May 25, 2007

Karate - Stlye

Wado-Ryu was founded by Hironori Ohtsuka around the 1920s. Ohtsuka studied Jujutsu for many years before becoming a student of Gichin Funakoshi. Considered by some to be Funakoshi's most brilliant student, Ohtsuka combined the movements of Jujutsu with the striking techniques of Okinawan Karate. After the death of Ohtsuka in the early 1980s, the style split into two factions: Wado Kai, headed by Ohtsuka's senior students; and Wado Ryu, headed by Ohtsuka's son, Jiro. Both factions continue to preserve most of the basic elements of the style.

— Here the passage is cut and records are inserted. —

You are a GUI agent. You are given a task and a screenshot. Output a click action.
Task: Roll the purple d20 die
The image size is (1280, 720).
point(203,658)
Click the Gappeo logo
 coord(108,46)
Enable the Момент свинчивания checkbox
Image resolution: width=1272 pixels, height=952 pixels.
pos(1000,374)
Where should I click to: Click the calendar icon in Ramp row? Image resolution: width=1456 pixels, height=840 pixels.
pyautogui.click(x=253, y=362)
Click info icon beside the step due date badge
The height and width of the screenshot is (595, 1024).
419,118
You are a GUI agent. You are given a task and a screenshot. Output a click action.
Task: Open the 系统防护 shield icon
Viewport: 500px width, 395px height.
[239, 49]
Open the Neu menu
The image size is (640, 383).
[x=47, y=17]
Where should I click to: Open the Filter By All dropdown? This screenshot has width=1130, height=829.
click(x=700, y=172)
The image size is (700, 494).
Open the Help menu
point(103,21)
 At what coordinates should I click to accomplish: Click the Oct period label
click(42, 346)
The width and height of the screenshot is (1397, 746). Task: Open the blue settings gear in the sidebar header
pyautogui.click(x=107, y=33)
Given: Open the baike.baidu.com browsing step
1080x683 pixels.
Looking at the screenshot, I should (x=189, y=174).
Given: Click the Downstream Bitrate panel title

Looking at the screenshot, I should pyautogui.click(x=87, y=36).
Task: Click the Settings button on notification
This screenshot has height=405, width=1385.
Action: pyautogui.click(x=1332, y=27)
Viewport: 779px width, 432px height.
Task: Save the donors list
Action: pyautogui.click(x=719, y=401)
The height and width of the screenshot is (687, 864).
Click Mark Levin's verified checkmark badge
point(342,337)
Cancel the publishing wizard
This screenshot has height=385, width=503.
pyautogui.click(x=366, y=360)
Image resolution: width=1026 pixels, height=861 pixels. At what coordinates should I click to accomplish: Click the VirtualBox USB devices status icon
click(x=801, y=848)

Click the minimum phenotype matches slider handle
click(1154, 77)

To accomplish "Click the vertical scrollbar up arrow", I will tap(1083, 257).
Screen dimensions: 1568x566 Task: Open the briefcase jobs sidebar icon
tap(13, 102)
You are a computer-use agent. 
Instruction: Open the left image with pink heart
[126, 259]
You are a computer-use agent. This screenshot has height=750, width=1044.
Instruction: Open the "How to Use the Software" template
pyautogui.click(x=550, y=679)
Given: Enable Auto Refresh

Uechi-ryu Karate, although it has become one of the main Okinawan martial arts and absorbed many of the traditional Okinawan karate training methods and approaches, is historically, and to some extent technically quite separate. The "Uechi" of Uechi-ryu commemorates Uechi Kanbun, an Okinawan who went to Fuzhou, the capital city of Fujian province in China in 1897 to avoid being drafted into the Japanese army. There he studied under master Zhou Zihe for ten years, finally opening his own school, one of the few non-Chinese who ventured to do
so at the time. The man responsible for bringing Uechi-ryu to the US is George Mattson.

Uechi-ryu, unlike the other forms of Okinawan and Japanese karate mentioned in the FAQ, is only a few decades removed from its Chinese origins. Although it has absorbed quite a bit of Okinawan influence and evolved closer to such styles as Okinawan Goju-ryu over those decades, it still retains its original Chinese flavor, both in its technique and in the culture of the dojo. It is a "half-hard, half-soft" style very similar to such southern Chinese styles as Fukienese Crane (as still practiced in the Chinese communities of Malaysia), Taiwanese Golden Eagle, and even Wing Chun. Conditioning the body for both attack and defense is a common characteristic of both Okinawan karate and southern Shaolin "street" styles, and as such is an important part of Uechi training. There is a strong internal component to the practice, including focused breathing and tensioning exercises similar to Chinese Qigong. Uechi, following its Chinese Crane heritage, emphasizes circular blocks, low snap kicks, infighting (coordinating footwork with grabs, locks, throws, and sweeps), and short, rapid hand traps and attacks (not unlike Wing Chun).